Blog - Neglect-Orphans

We, as God’s children, are to give God the freedom to love our neighbors through us, in whatever way He chooses… Why this is uncomfortable and convicting is a testament to our journey of being transformed into the image of Christ. What joy He means us to have in being His instruments of peace and redemption. [I am all kinds of prickly over this, myself. Praying for my own undoneness in this.]

3) Love* the Church

Let us hold fast the confession of our hope without wavering, for He who promised is faithful. And let us consider one another in order to stir up love and good works, not forsaking the assembling of ourselves together, as is the manner of some, but exhorting one another, and so much the more as you see the Day approaching. – Hebrews 10:23-25

The church is flawed because it’s peopled by folks like us. Does it mean we get to desert it? Don’t need an answer for what the Word already states definitively. We’ve all heard the lament “I don’t go to church because it’s full of hypocrites.” What better place for us (hypocrites) to be?! It saddens my heart at how people have been hurt by “church folks”. I have had that experience myself. Church folks do not a church make. Church is the Body of Christ – the people of God – we’re His and on His mission until He takes us Home. If we are followers of Christ we don’t get to step away from His church. We need each other in very real, concrete, daily ways. There are no spectators in the Body of Christ, no second-string Christians, no one on the bench. God means us to be all-in, not just on Sunday, but every day – life on life, living Christ with each other and in our circles of influence. It’s messy, and uncomfortable, and other-worldly beautiful…when we wholly follow Christ together.

DATASET SECTION:
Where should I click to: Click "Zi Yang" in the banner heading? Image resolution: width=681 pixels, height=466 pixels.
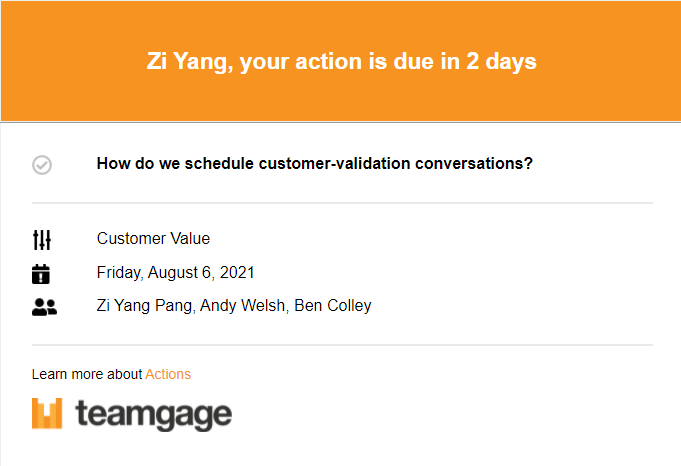pyautogui.click(x=187, y=62)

EXERCISE TASK: Copy out the blog passage about loving neighbors and the church word for word, from start to finish. The material comes from a separate source.

TASK SOLUTION:
Blog - Neglect-Orphans

We, as God’s children, are to give God the freedom to love our neighbors through us, in whatever way He chooses… Why this is uncomfortable and convicting is a testament to our journey of being transformed into the image of Christ. What joy He means us to have in being His instruments of peace and redemption. [I am all kinds of prickly over this, myself. Praying for my own undoneness in this.]

3) Love* the Church

Let us hold fast the confession of our hope without wavering, for He who promised is faithful. And let us consider one another in order to stir up love and good works, not forsaking the assembling of ourselves together, as is the manner of some, but exhorting one another, and so much the more as you see the Day approaching. – Hebrews 10:23-25

The church is flawed because it’s peopled by folks like us. Does it mean we get to desert it? Don’t need an answer for what the Word already states definitively. We’ve all heard the lament “I don’t go to church because it’s full of hypocrites.” What better place for us (hypocrites) to be?! It saddens my heart at how people have been hurt by “church folks”. I have had that experience myself. Church folks do not a church make. Church is the Body of Christ – the people of God – we’re His and on His mission until He takes us Home. If we are followers of Christ we don’t get to step away from His church. We need each other in very real, concrete, daily ways. There are no spectators in the Body of Christ, no second-string Christians, no one on the bench. God means us to be all-in, not just on Sunday, but every day – life on life, living Christ with each other and in our circles of influence. It’s messy, and uncomfortable, and other-worldly beautiful…when we wholly follow Christ together.